Challenge -
Copy each of the following records line for line, without changing anything.
<<<<
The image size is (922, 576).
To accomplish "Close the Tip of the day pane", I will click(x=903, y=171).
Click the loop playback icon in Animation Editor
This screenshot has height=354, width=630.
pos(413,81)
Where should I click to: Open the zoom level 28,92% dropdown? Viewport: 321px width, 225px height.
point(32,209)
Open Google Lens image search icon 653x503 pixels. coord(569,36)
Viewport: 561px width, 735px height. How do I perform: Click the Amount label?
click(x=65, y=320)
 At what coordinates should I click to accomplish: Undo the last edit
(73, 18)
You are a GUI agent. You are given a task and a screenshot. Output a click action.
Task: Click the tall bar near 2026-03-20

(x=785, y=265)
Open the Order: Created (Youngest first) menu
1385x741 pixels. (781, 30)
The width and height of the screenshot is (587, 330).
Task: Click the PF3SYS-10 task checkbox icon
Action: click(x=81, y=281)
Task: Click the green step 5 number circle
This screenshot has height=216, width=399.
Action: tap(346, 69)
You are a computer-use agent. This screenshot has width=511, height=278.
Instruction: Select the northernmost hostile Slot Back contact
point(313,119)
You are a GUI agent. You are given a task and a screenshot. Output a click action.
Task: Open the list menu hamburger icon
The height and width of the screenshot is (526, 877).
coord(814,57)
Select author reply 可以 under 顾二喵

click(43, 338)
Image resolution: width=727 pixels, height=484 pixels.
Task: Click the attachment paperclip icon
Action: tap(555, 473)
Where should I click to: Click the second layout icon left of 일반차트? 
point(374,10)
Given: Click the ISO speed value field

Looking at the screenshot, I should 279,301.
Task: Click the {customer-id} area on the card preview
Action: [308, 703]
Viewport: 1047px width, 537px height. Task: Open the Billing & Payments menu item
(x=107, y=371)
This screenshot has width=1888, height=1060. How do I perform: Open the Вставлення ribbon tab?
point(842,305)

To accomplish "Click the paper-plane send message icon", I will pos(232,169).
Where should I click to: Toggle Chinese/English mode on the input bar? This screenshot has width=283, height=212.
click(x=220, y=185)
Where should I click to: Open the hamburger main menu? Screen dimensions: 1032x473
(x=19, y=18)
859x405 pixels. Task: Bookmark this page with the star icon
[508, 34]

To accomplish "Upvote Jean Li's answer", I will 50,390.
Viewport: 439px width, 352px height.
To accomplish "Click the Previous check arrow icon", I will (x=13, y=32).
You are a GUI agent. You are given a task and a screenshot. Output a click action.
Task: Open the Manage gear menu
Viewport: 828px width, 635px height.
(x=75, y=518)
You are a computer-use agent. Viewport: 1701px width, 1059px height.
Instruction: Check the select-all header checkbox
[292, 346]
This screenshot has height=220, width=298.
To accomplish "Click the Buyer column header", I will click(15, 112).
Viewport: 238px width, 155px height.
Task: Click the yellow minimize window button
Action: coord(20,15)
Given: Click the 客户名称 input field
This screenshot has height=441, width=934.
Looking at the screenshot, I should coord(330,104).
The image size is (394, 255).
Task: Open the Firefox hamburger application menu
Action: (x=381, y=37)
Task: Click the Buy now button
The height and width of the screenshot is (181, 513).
>>>>
Solved problem -
The image size is (922, 576).
To accomplish "Close the Tip of the day pane", I will click(x=903, y=171).
Click the loop playback icon in Animation Editor
This screenshot has height=354, width=630.
pos(413,81)
Where should I click to: Open the zoom level 28,92% dropdown? Viewport: 321px width, 225px height.
point(32,209)
Open Google Lens image search icon 653x503 pixels. coord(569,36)
Viewport: 561px width, 735px height. How do I perform: Click the Amount label?
click(x=65, y=320)
 At what coordinates should I click to accomplish: Undo the last edit
(73, 18)
You are a GUI agent. You are given a task and a screenshot. Output a click action.
Task: Click the tall bar near 2026-03-20

(x=785, y=265)
Open the Order: Created (Youngest first) menu
1385x741 pixels. (781, 30)
The width and height of the screenshot is (587, 330).
Task: Click the PF3SYS-10 task checkbox icon
Action: click(x=81, y=281)
Task: Click the green step 5 number circle
This screenshot has height=216, width=399.
Action: tap(346, 69)
You are a computer-use agent. This screenshot has width=511, height=278.
Instruction: Select the northernmost hostile Slot Back contact
point(313,119)
You are a GUI agent. You are given a task and a screenshot. Output a click action.
Task: Open the list menu hamburger icon
The height and width of the screenshot is (526, 877).
coord(814,57)
Select author reply 可以 under 顾二喵

click(43, 338)
Image resolution: width=727 pixels, height=484 pixels.
Task: Click the attachment paperclip icon
Action: tap(555, 473)
Where should I click to: Click the second layout icon left of 일반차트? 
point(374,10)
Given: Click the ISO speed value field

Looking at the screenshot, I should 279,301.
Task: Click the {customer-id} area on the card preview
Action: [308, 703]
Viewport: 1047px width, 537px height. Task: Open the Billing & Payments menu item
(x=107, y=371)
This screenshot has width=1888, height=1060. How do I perform: Open the Вставлення ribbon tab?
point(842,305)

To accomplish "Click the paper-plane send message icon", I will pos(232,169).
Where should I click to: Toggle Chinese/English mode on the input bar? This screenshot has width=283, height=212.
click(x=220, y=185)
Where should I click to: Open the hamburger main menu? Screen dimensions: 1032x473
(x=19, y=18)
859x405 pixels. Task: Bookmark this page with the star icon
[508, 34]

To accomplish "Upvote Jean Li's answer", I will 50,390.
Viewport: 439px width, 352px height.
To accomplish "Click the Previous check arrow icon", I will (x=13, y=32).
You are a GUI agent. You are given a task and a screenshot. Output a click action.
Task: Open the Manage gear menu
Viewport: 828px width, 635px height.
(x=75, y=518)
You are a computer-use agent. Viewport: 1701px width, 1059px height.
Instruction: Check the select-all header checkbox
[292, 346]
This screenshot has height=220, width=298.
To accomplish "Click the Buyer column header", I will click(15, 112).
Viewport: 238px width, 155px height.
Task: Click the yellow minimize window button
Action: coord(20,15)
Given: Click the 客户名称 input field
This screenshot has height=441, width=934.
Looking at the screenshot, I should coord(330,104).
The image size is (394, 255).
Task: Open the Firefox hamburger application menu
Action: (x=381, y=37)
Task: Click the Buy now button
The height and width of the screenshot is (181, 513).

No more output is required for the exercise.